(Dataset records)
━━━━

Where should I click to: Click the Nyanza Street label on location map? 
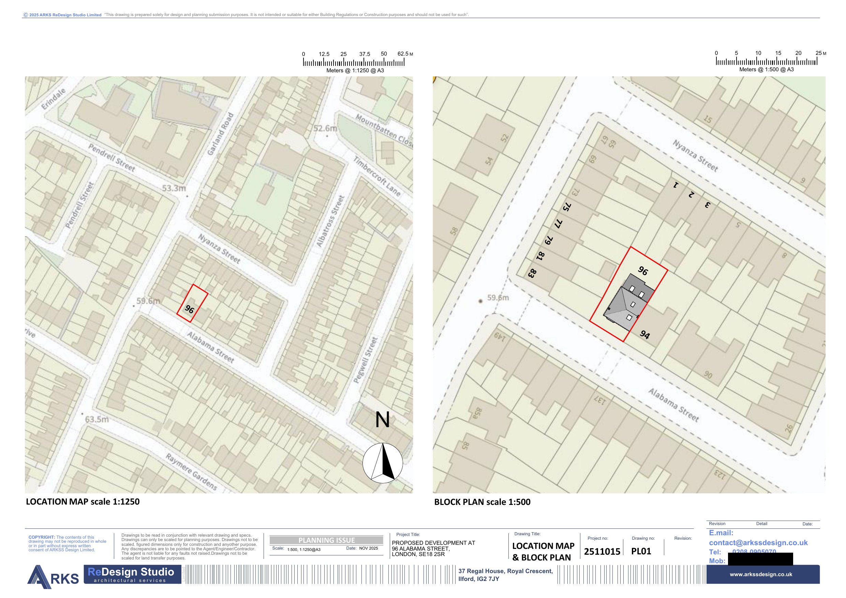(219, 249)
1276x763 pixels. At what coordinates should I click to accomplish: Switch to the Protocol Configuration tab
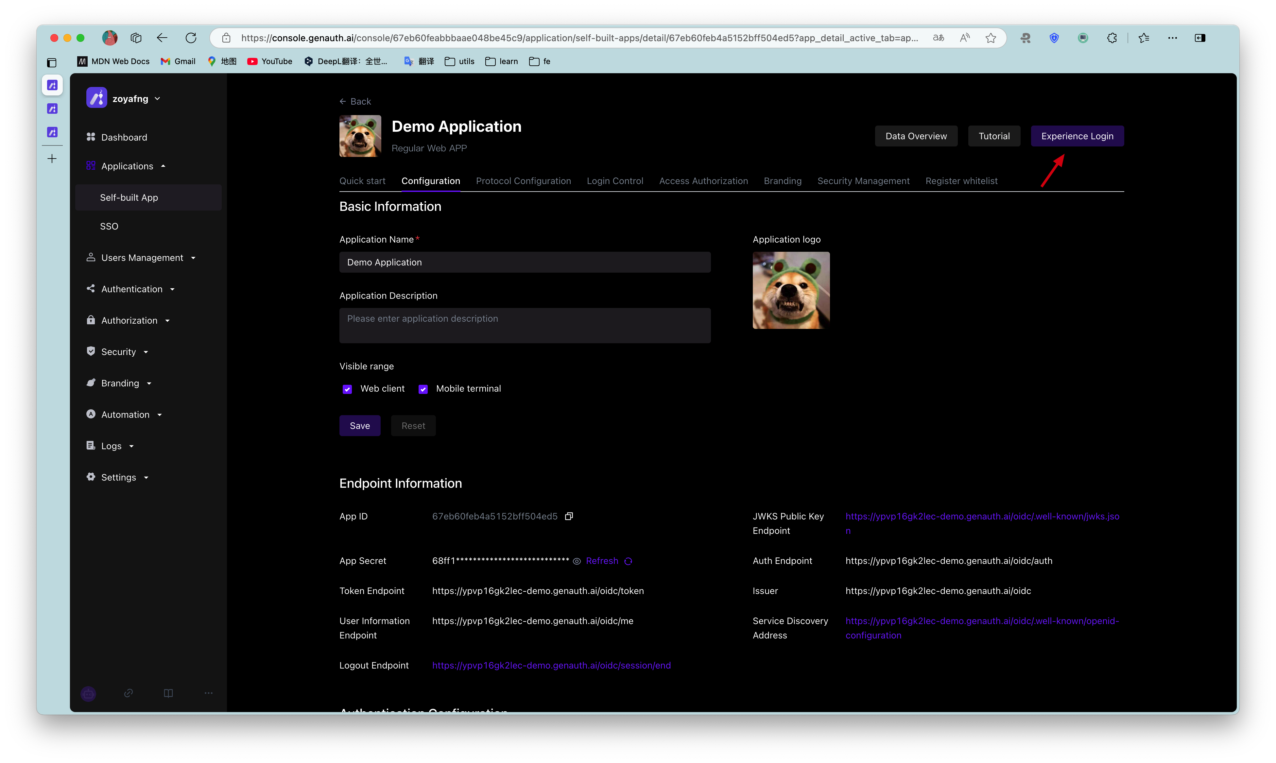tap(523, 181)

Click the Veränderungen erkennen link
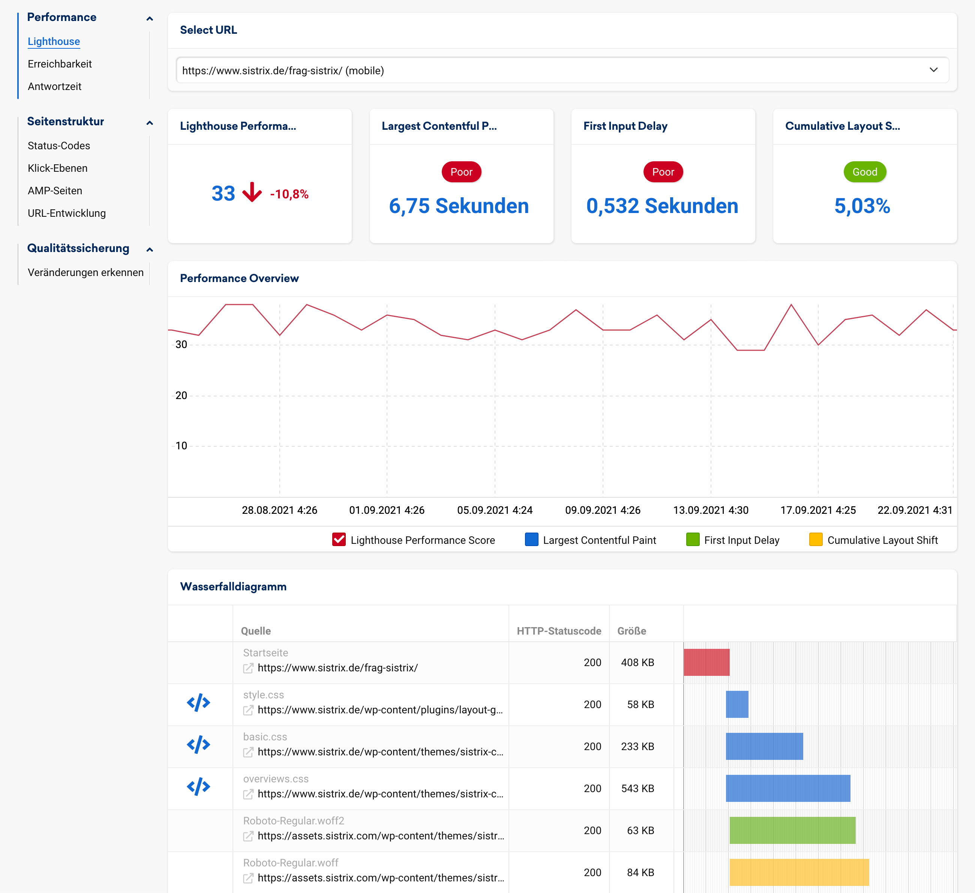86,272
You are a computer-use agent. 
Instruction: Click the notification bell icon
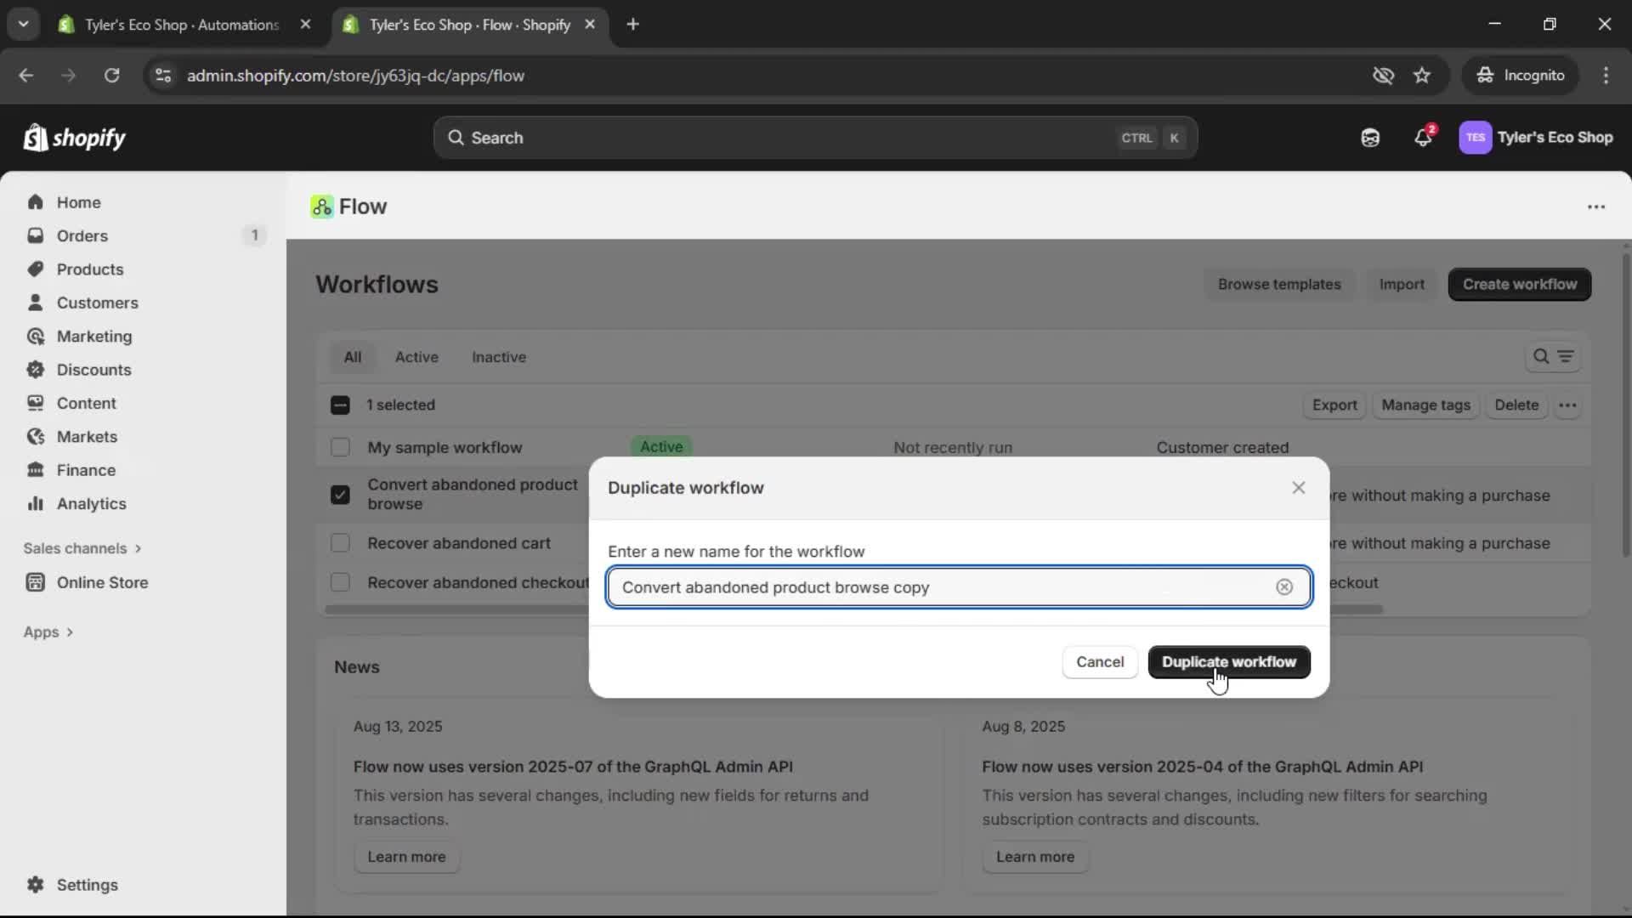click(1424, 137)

━━━━

REQUIREMENT: Make an exact copy of every record, pictures excluded.

RESPONSE TO THE TASK:
Where should I click to: Click the Nyanza Street label on location map? 
(219, 249)
1276x763 pixels. At what coordinates should I click to accomplish: Switch to the Protocol Configuration tab
tap(523, 181)

Click the Veränderungen erkennen link
86,272
You are a computer-use agent. 
Instruction: Click the notification bell icon
click(1424, 137)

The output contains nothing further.